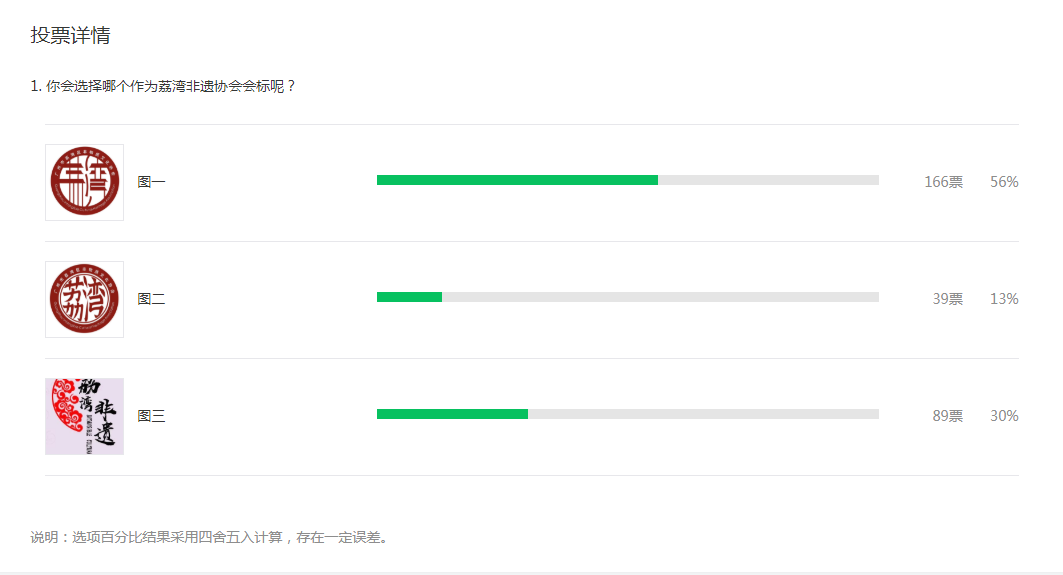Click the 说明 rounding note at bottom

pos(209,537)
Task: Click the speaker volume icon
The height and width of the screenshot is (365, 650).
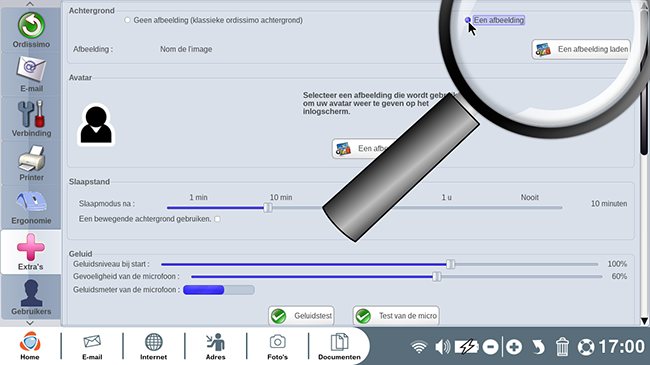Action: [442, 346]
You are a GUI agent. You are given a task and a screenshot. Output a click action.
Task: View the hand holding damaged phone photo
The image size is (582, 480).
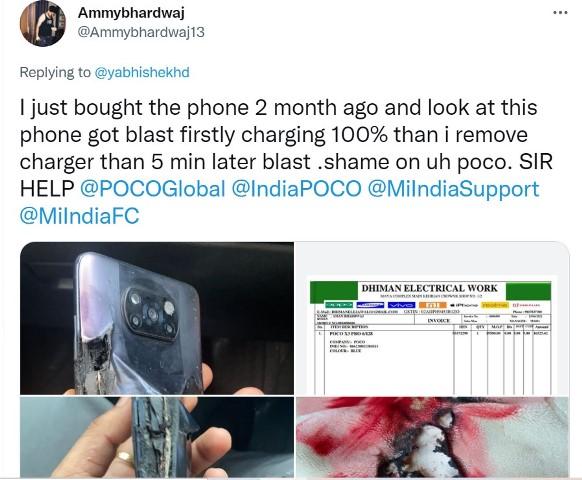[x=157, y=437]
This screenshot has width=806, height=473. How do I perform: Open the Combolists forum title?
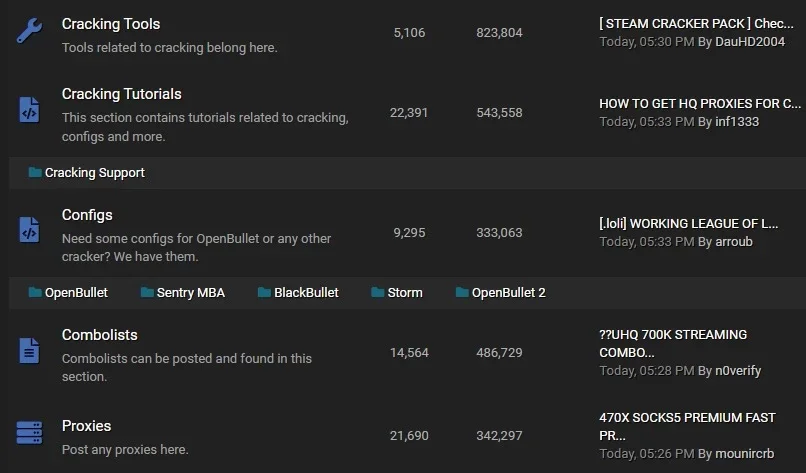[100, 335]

» WHAT YOU ARE ASKED TO DO: Reproduce the part of the listing that opens with the line containing "Task: Click the speaker volume icon" and runs through the end of the listing, swapping "phone" for "tablet" and keeping everything else the same. Leave the pictures out.

» FINAL RESULT:
Task: Click the speaker volume icon
The height and width of the screenshot is (365, 650).
Action: [442, 346]
You are a GUI agent. You are given a task and a screenshot. Output a click action.
Task: View the hand holding damaged tablet photo
The image size is (582, 480).
[x=157, y=437]
This screenshot has width=806, height=473. How do I perform: Open the Combolists forum title?
[100, 335]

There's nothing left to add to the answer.